A bold project to create a border-free travel zone in the Western Balkans moved closer to reality on Tuesday after the leaders of Albania, North Macedonia, and Serbia signed a series of agreements that will see the three countries open up their labour markets to each other. Besides opening labour markets, the agreements also include the creation of a common database for ID documents, and cross-border recognition of commercial registrations, meaning that firms based in any of the three countries will no longer need authorisation to operate in the others.

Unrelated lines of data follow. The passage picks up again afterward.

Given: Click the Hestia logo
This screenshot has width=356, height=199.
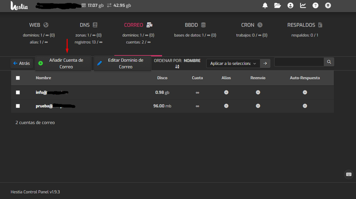Looking at the screenshot, I should click(19, 6).
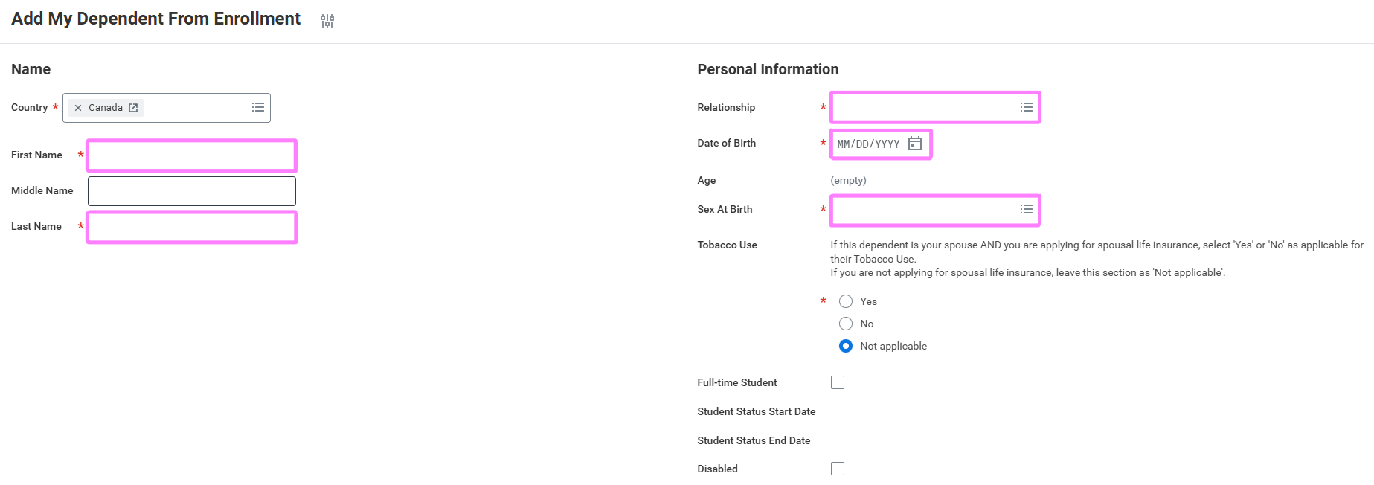The height and width of the screenshot is (485, 1374).
Task: Open Relationship prompt list icon
Action: 1026,108
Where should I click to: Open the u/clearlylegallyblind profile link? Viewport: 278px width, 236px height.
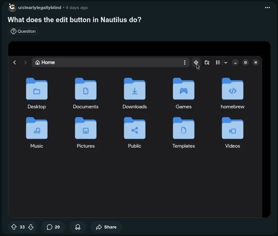tap(39, 8)
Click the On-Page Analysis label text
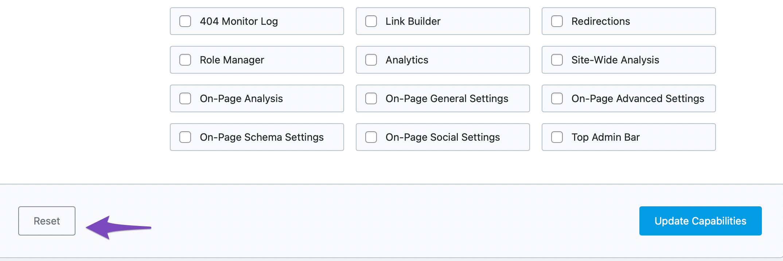The image size is (783, 261). click(x=241, y=98)
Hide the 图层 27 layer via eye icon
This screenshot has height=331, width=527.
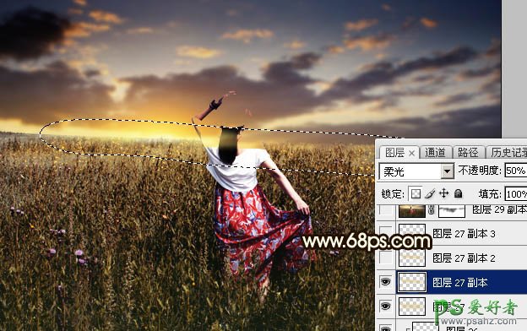(x=385, y=307)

Bosnian officials and religious leaders have denounced suggestions voiced by Hungarian Prime Minister Viktor Orbán and his spokesman that the integration of Bosnia and Herzegovina into the European Union will be challenging because of its large Muslim population. Orbán’s spokesman Zoltan Kovacs has tweeted that “the challenge with Bosnia is how to integrate a country with two million Muslims.”

Central Asia

Uzbekistan’s largest car manufacturer has said it will not be taking any new orders from buyers until February because of a breakdown in the global supply of components. UzAuto Motors said on Monday in a statement on its Telegram account that months-long delays in the delivery of components such as semiconductors have caused it to slow production. Only buyers already on the waiting list will be eligible to buy the company’s cars, which are comprised of the Lacetti, Cobalt, Nexia and Spark models.

Two civil rights activists in the western Kazakh city of Aqtau have been sentenced to one year of restricted freedom for supporting the banned Democratic Choice of Kazakhstan (DVK) movement and its associate, the unregistered Koshe (Street) party amid an ongoing crackdown on supporters of the two opposition groups. A court in the Caspian Sea port city sentenced 32-year-old Abzal Qanaliev late in the evening on Tuesday. The ruling came a day after a separate ruling by the court against 29-year-old Aizhan Ismakova.